La sociedad de accionistas comenzó como una asociación de inversionistas, no de comerciantes. Las personas compraban partes de una empresa u operación y tomaban parte de los beneficios en proporción a su inversión. Cuando la asociación se mantenía detrás de una empresa en particular, se convertía en una sociedad de accionistas. Esta inversión tuvo dos ventajas: permitía a cualquiera, desde un hombre enriquecido honestamente hasta la Reina Isabel I, invertir en una empresa de negocios como los viajes de Drake y a los hombres de negocios asociarse con los cortesanos y estadistas, cuando el conocimiento y la influencia en los negocios requiriera de la presencia de funcionarios de la corte para el éxito de las empresas comerciales. La idea de la sociedad de accionistas se originó en el sur de Europa, pero se aplicó primero en Inglaterra, en 1553, en una compañía de Rusia, fundada para realizar largas travesías por el mar.

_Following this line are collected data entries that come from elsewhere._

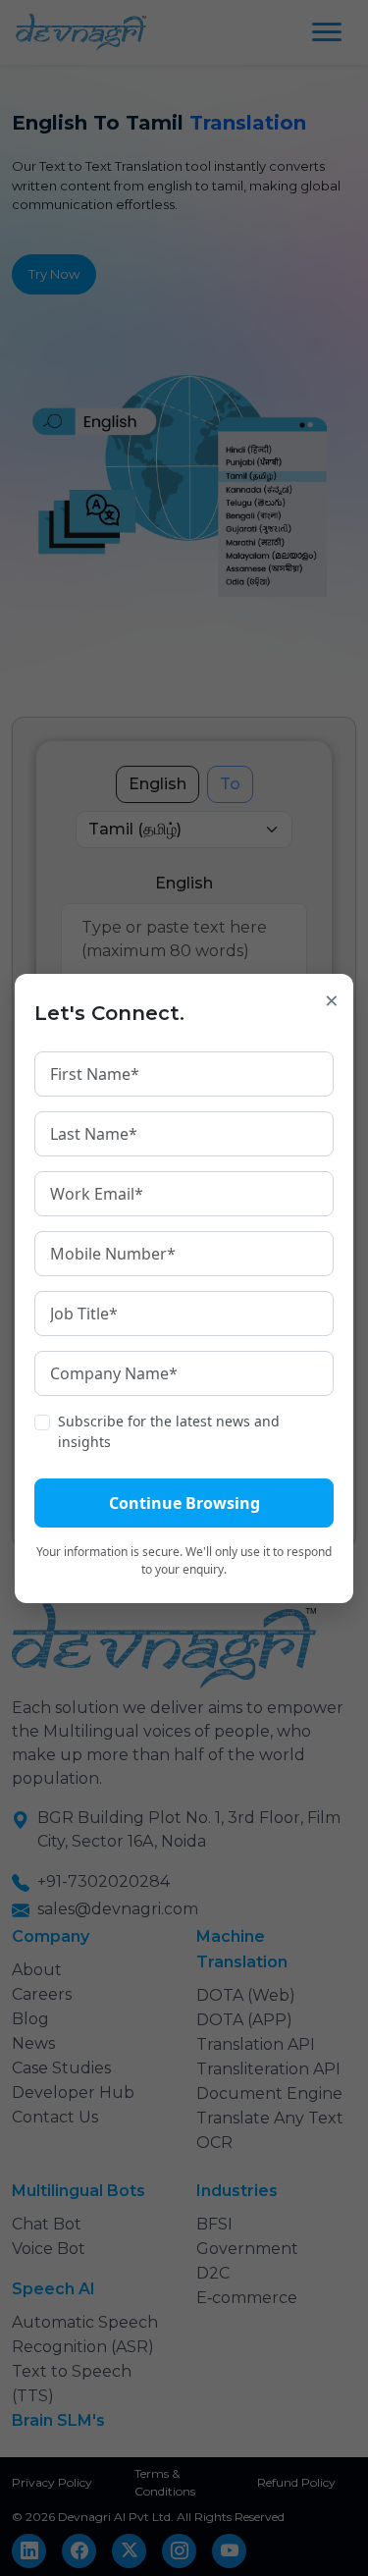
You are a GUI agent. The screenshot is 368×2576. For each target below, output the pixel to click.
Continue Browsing (184, 1503)
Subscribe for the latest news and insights (169, 1431)
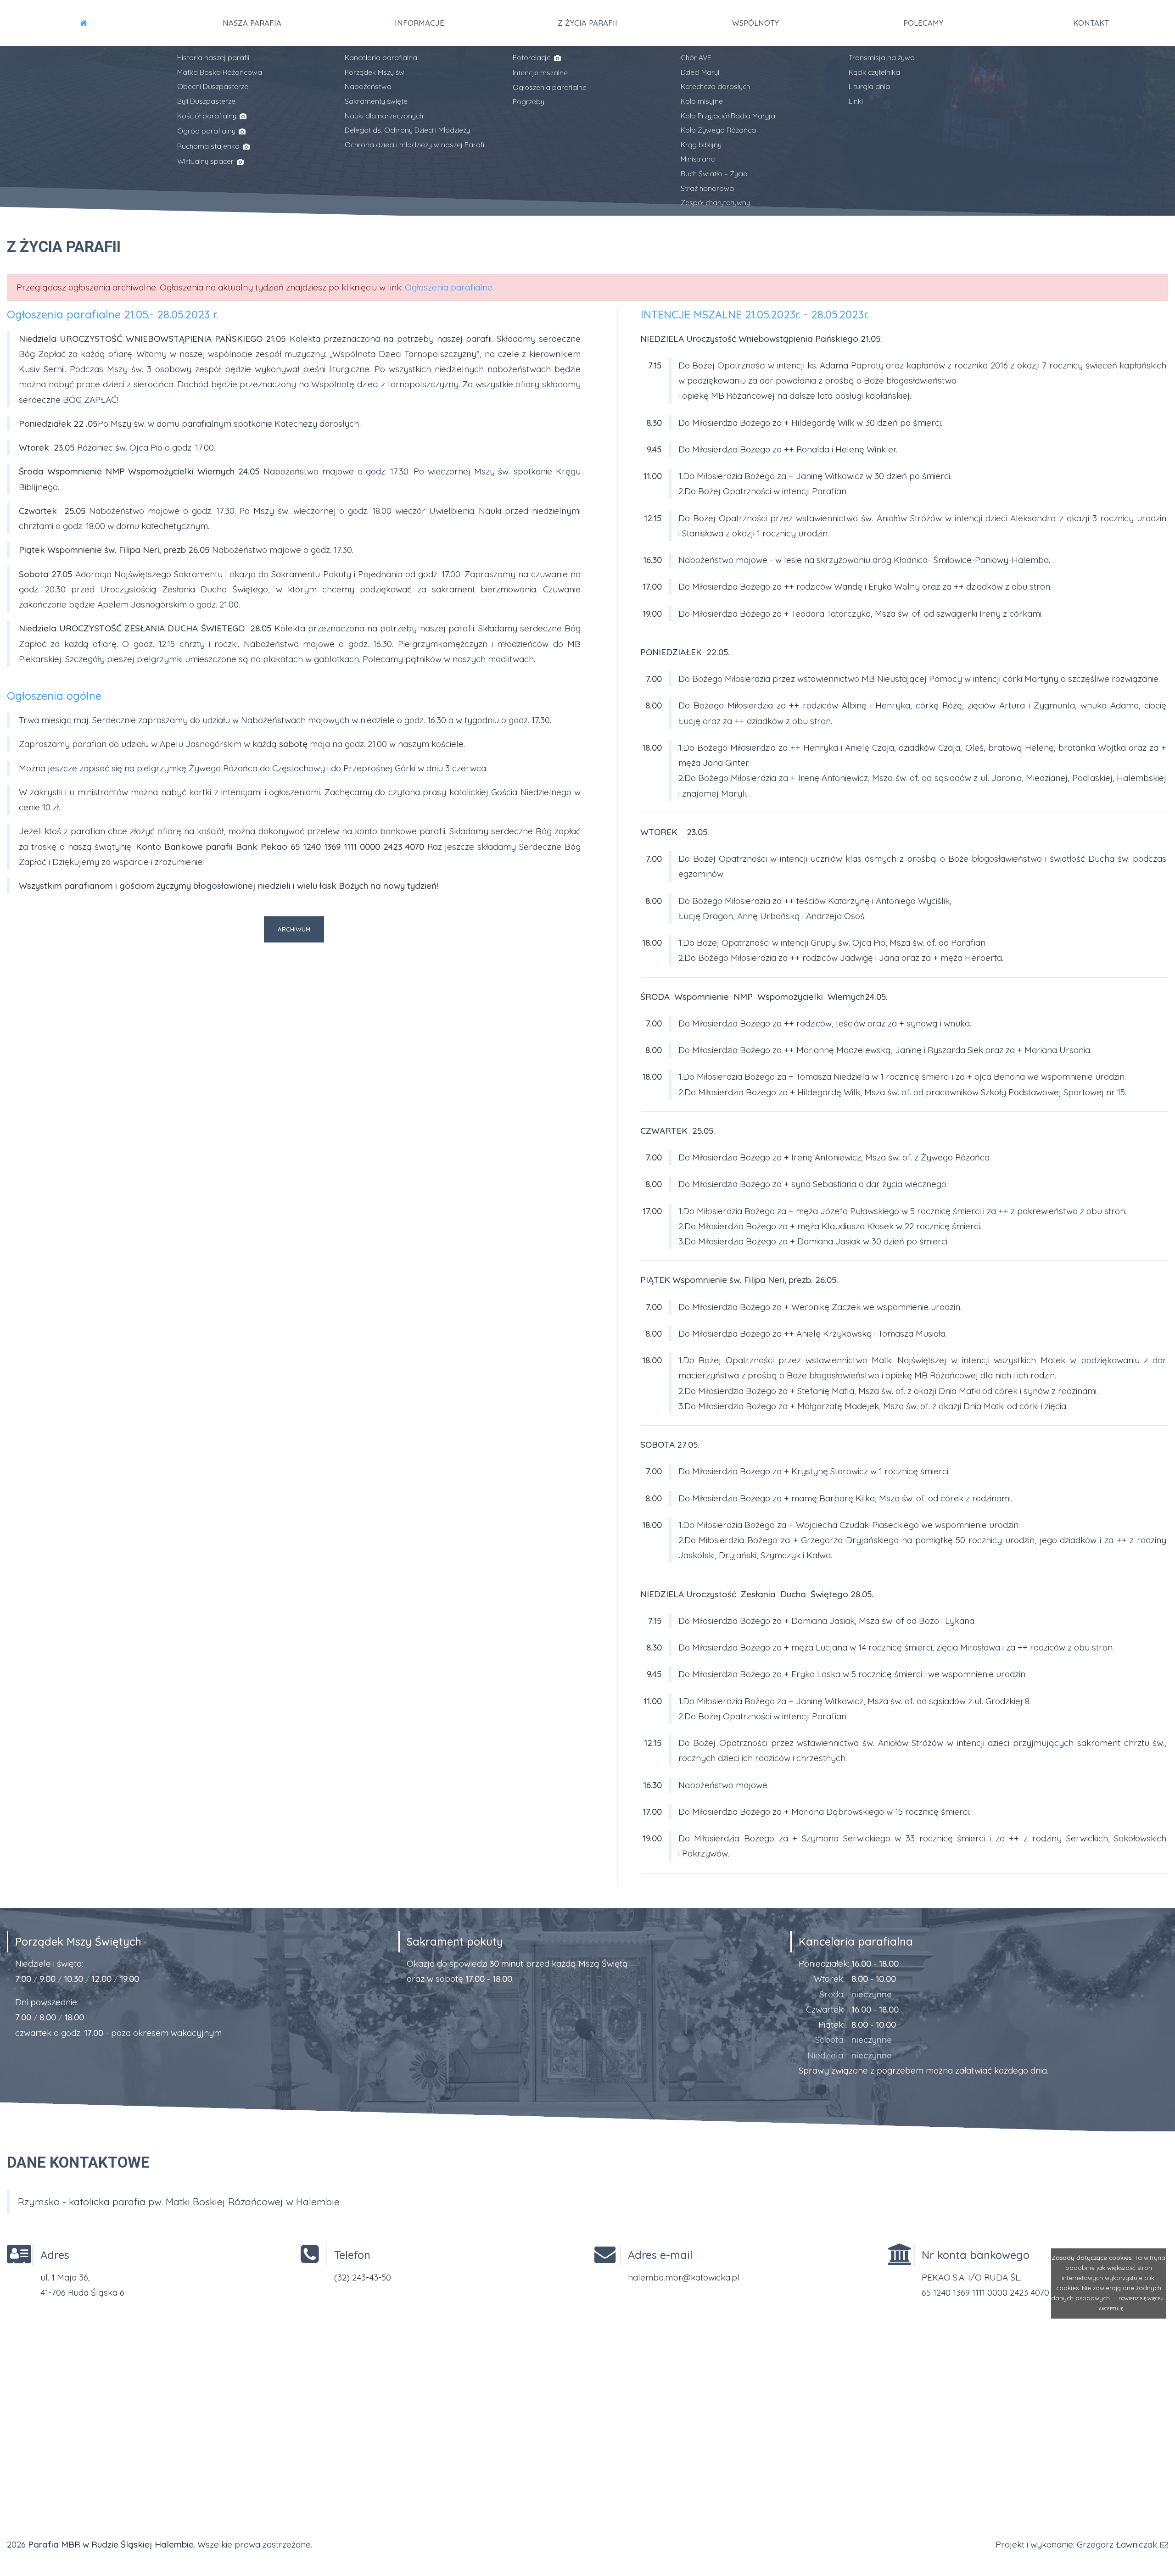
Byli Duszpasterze (206, 101)
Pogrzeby (528, 101)
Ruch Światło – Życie (714, 173)
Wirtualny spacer (206, 161)
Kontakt (1091, 23)
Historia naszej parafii (213, 57)
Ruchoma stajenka (209, 146)
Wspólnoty (755, 23)
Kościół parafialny (207, 115)
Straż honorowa (707, 188)
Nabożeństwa (368, 86)
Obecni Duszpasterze (212, 86)
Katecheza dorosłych (715, 86)
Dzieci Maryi (700, 72)
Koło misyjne (702, 101)
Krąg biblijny (701, 144)
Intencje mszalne (540, 72)
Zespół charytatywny (715, 202)
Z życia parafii (587, 23)
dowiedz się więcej (1141, 2298)
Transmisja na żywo (882, 57)
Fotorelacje (533, 57)
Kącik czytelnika (874, 72)
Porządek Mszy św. (375, 72)
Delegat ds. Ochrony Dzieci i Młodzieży (407, 129)
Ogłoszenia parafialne (550, 87)
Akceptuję (1111, 2308)
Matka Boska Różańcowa (219, 72)
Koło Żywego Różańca (718, 129)
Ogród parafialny (207, 130)
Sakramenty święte (376, 101)
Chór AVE (696, 57)
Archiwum (294, 929)
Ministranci (698, 158)
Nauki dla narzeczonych (384, 115)
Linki (856, 101)
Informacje (419, 23)
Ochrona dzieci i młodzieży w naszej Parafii (415, 144)
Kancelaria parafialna (381, 57)
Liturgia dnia (869, 86)
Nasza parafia (252, 23)
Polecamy (923, 23)
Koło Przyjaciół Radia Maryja (728, 115)
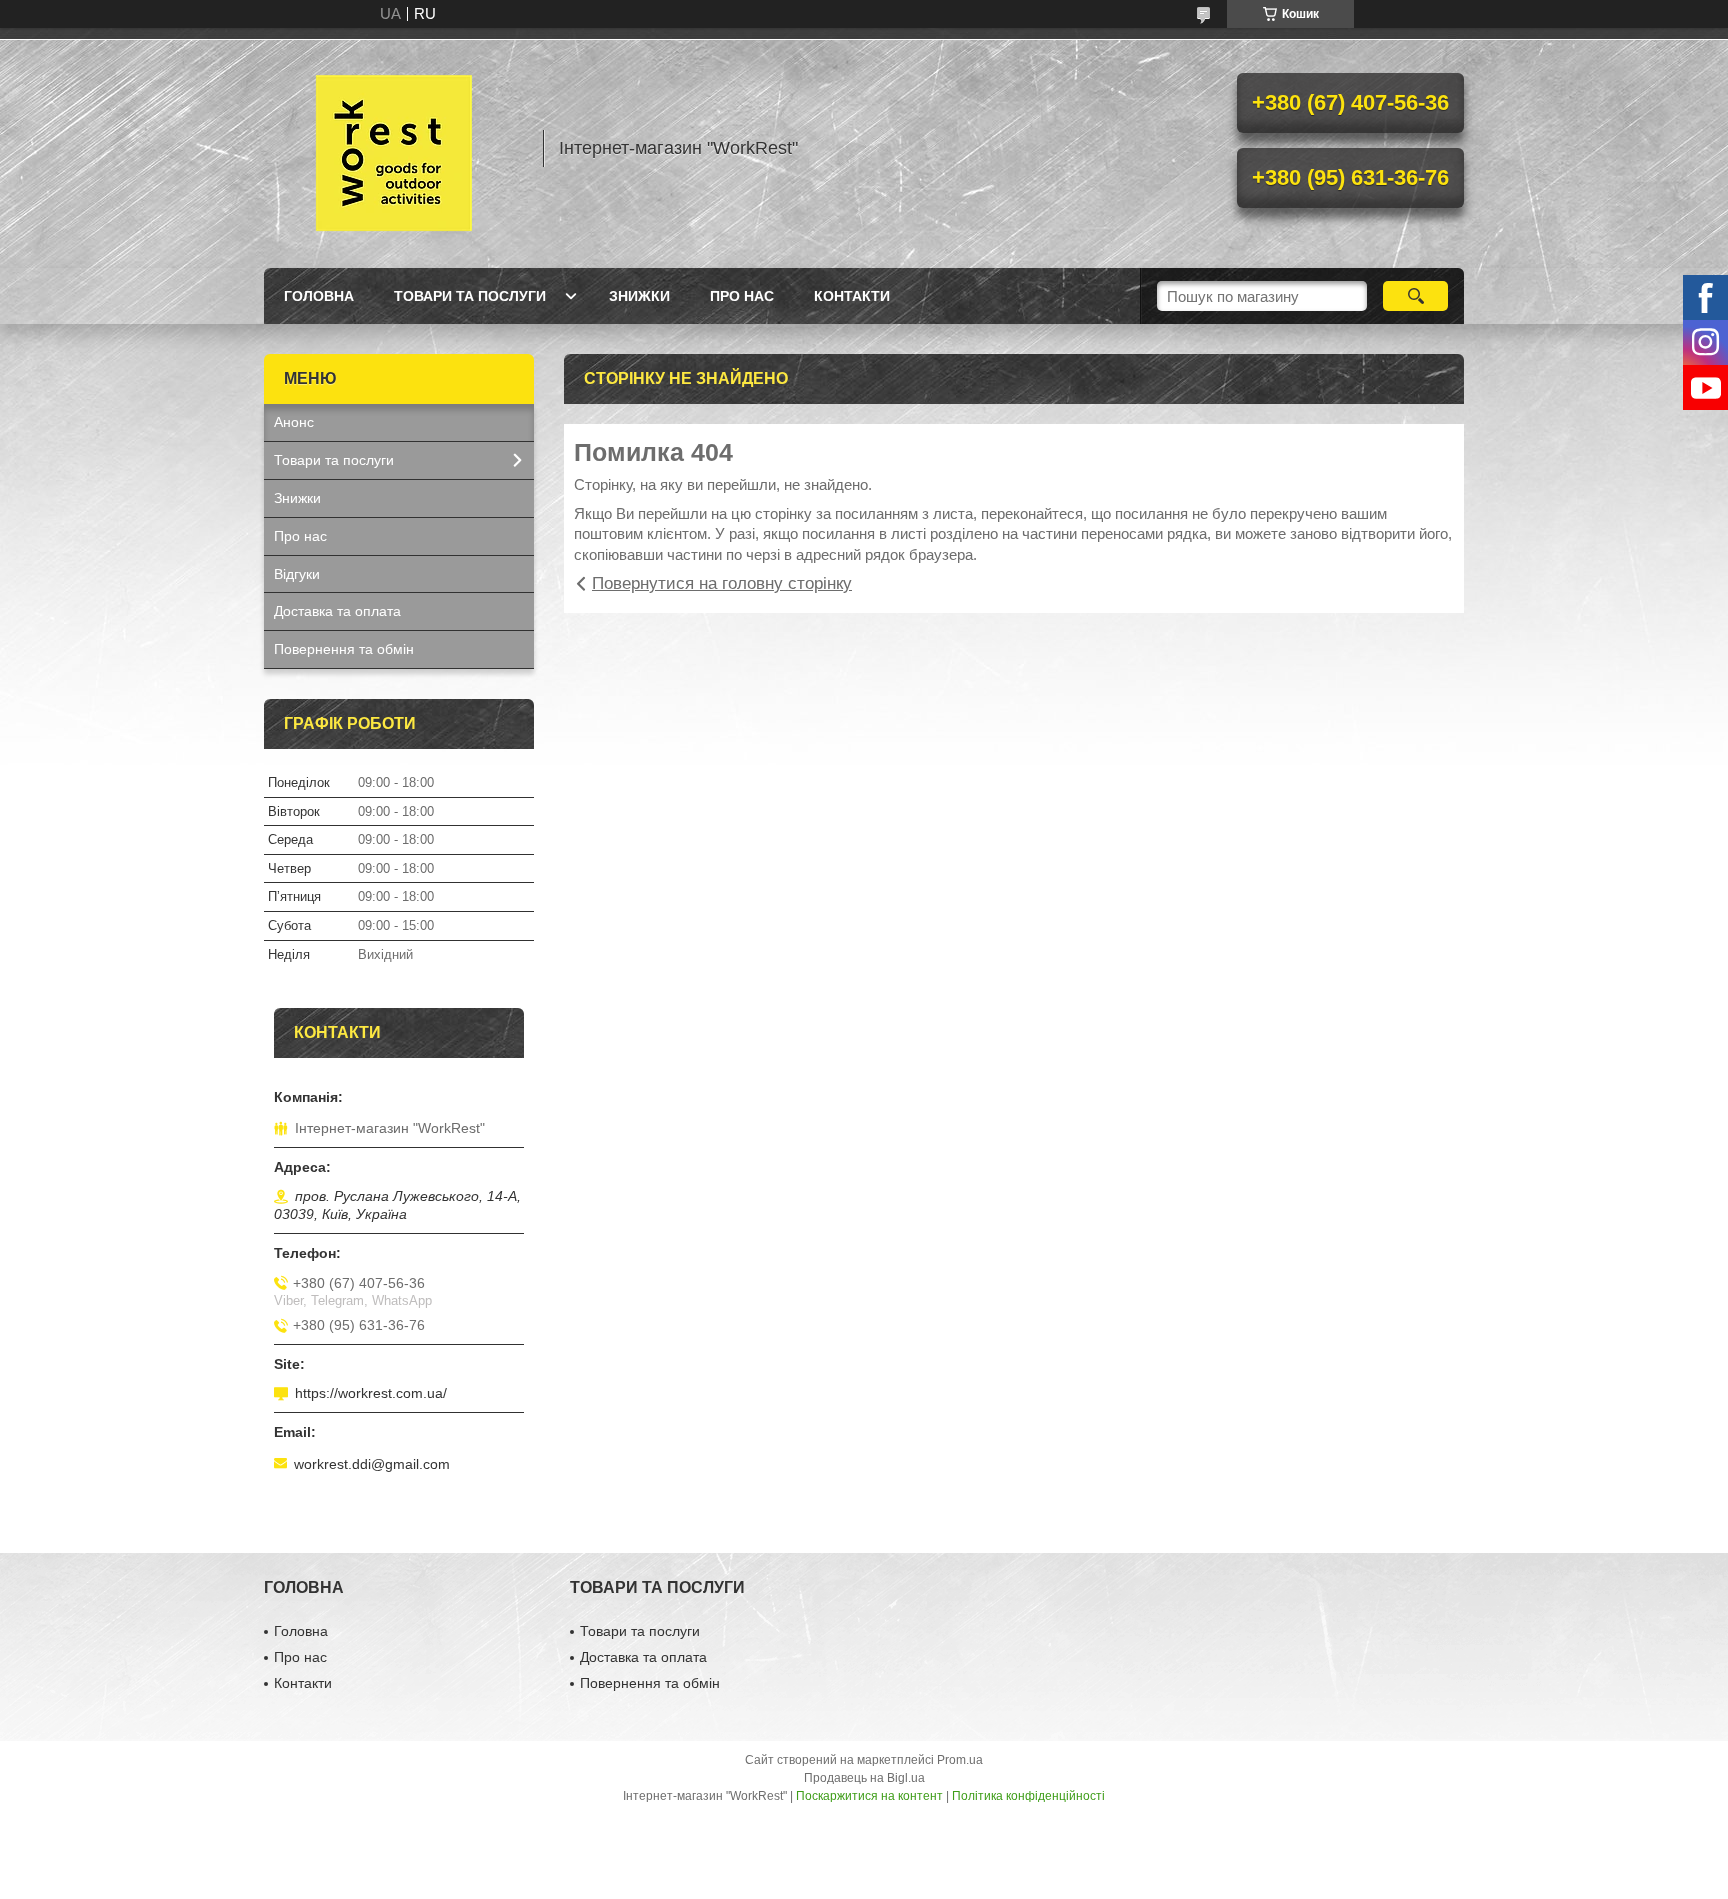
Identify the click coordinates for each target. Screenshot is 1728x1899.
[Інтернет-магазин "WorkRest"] (394, 148)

Las primeras sociedades de accionistas dependieron del apoyo del gobierno y no estaban relacionadas con la industria. La sociedad de accionistas se convirtió rápidamente en la forma de organización comercial predominante.
El efecto acumulativo de aquellos cambios convirtió al rey, no a la ciudad, en el regulador principal de la actividad económica. La unidad de la actividad económica de la Edad Media la estableció la ciudad o la ciudad- estado. Como a finales de la Edad Media aparecieron monarcas más poderosos, la economía nacional absorbió invariablemente a la urbana en toda Europa, excepto en Italia y Alemania. El monarca se personificaba en los funcionarios de la ciudad medieval y regulaba el comercio y la producción tanto como habían hecho los gobiernos municipales, pero a mayor escala.